Stored items
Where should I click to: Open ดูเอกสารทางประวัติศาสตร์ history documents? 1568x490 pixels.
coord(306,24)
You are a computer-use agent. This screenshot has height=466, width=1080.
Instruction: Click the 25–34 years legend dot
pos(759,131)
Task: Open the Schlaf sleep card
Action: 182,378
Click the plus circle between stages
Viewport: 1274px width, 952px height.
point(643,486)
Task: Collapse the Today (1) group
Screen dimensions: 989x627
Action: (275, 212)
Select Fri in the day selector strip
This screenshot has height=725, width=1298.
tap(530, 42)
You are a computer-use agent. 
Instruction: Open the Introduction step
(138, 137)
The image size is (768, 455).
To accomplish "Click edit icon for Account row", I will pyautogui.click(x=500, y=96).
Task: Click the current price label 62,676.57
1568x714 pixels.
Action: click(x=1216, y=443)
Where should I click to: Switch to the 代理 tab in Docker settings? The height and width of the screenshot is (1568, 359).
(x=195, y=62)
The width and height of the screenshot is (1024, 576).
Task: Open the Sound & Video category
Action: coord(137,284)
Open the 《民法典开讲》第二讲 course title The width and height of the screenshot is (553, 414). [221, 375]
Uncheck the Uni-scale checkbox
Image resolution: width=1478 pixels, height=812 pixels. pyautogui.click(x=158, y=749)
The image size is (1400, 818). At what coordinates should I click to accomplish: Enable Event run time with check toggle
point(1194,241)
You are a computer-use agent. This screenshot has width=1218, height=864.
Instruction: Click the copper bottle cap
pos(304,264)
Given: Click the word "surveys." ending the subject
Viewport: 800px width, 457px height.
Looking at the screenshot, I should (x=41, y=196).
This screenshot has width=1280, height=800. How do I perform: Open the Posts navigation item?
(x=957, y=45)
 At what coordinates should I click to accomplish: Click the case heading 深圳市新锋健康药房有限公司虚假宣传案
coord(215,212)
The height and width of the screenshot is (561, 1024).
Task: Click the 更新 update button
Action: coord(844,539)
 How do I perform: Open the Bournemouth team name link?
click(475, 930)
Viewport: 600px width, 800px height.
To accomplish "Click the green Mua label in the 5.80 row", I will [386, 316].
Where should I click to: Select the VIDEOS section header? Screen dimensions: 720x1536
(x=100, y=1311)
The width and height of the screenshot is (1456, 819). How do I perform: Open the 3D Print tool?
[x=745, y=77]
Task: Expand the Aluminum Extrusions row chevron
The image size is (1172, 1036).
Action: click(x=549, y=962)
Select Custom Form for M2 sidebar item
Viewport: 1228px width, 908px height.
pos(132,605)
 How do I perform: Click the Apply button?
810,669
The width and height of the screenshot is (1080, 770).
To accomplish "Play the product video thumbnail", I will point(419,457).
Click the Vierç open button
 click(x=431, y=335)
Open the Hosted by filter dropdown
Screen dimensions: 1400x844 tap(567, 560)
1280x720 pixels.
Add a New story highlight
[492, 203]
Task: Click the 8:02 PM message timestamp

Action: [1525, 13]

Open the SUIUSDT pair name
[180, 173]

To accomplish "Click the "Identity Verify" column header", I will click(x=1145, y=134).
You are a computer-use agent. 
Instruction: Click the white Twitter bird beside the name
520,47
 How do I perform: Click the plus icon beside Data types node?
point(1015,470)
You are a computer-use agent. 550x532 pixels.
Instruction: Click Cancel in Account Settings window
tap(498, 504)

Work to be completed =>
Your task is to print all of the records exactly.

Task result =>
Where should I click to: Open ดูเอกสารทางประวัติศาสตร์ history documents? 1568x490 pixels.
coord(306,24)
You are a computer-use agent. This screenshot has height=466, width=1080.
Instruction: Click the 25–34 years legend dot
pos(759,131)
Task: Open the Schlaf sleep card
Action: 182,378
Click the plus circle between stages
Viewport: 1274px width, 952px height.
point(643,486)
Task: Collapse the Today (1) group
Screen dimensions: 989x627
Action: (275, 212)
Select Fri in the day selector strip
This screenshot has height=725, width=1298.
tap(530, 42)
You are a computer-use agent. 
Instruction: Open the Introduction step
(138, 137)
The image size is (768, 455).
To accomplish "Click edit icon for Account row", I will pyautogui.click(x=500, y=96).
Task: Click the current price label 62,676.57
1568x714 pixels.
Action: click(x=1216, y=443)
Where should I click to: Switch to the 代理 tab in Docker settings? The height and width of the screenshot is (1568, 359).
(x=195, y=62)
The width and height of the screenshot is (1024, 576).
Task: Open the Sound & Video category
Action: coord(137,284)
Open the 《民法典开讲》第二讲 course title The width and height of the screenshot is (553, 414). [221, 375]
Uncheck the Uni-scale checkbox
Image resolution: width=1478 pixels, height=812 pixels. pyautogui.click(x=158, y=749)
The image size is (1400, 818). At what coordinates should I click to accomplish: Enable Event run time with check toggle
point(1194,241)
You are a computer-use agent. This screenshot has width=1218, height=864.
Instruction: Click the copper bottle cap
pos(304,264)
Given: Click the word "surveys." ending the subject
Viewport: 800px width, 457px height.
Looking at the screenshot, I should (x=41, y=196).
This screenshot has width=1280, height=800. How do I perform: Open the Posts navigation item?
(x=957, y=45)
 At what coordinates should I click to accomplish: Click the case heading 深圳市新锋健康药房有限公司虚假宣传案
coord(215,212)
The height and width of the screenshot is (561, 1024).
Task: Click the 更新 update button
Action: coord(844,539)
 How do I perform: Open the Bournemouth team name link?
click(475, 930)
Viewport: 600px width, 800px height.
To accomplish "Click the green Mua label in the 5.80 row", I will [386, 316].
Where should I click to: Select the VIDEOS section header? Screen dimensions: 720x1536
(x=100, y=1311)
The width and height of the screenshot is (1456, 819). How do I perform: Open the 3D Print tool?
[x=745, y=77]
Task: Expand the Aluminum Extrusions row chevron
The image size is (1172, 1036).
Action: click(x=549, y=962)
Select Custom Form for M2 sidebar item
Viewport: 1228px width, 908px height.
pos(132,605)
 How do I perform: Click the Apply button?
810,669
The width and height of the screenshot is (1080, 770).
To accomplish "Play the product video thumbnail", I will point(419,457).
Click the Vierç open button
 click(x=431, y=335)
Open the Hosted by filter dropdown
Screen dimensions: 1400x844 tap(567, 560)
1280x720 pixels.
Add a New story highlight
[492, 203]
Task: Click the 8:02 PM message timestamp

Action: [1525, 13]

Open the SUIUSDT pair name
[180, 173]

To accomplish "Click the "Identity Verify" column header", I will click(x=1145, y=134).
You are a computer-use agent. 
Instruction: Click the white Twitter bird beside the name
520,47
 How do I perform: Click the plus icon beside Data types node?
point(1015,470)
You are a computer-use agent. 550x532 pixels.
Instruction: Click Cancel in Account Settings window
tap(498, 504)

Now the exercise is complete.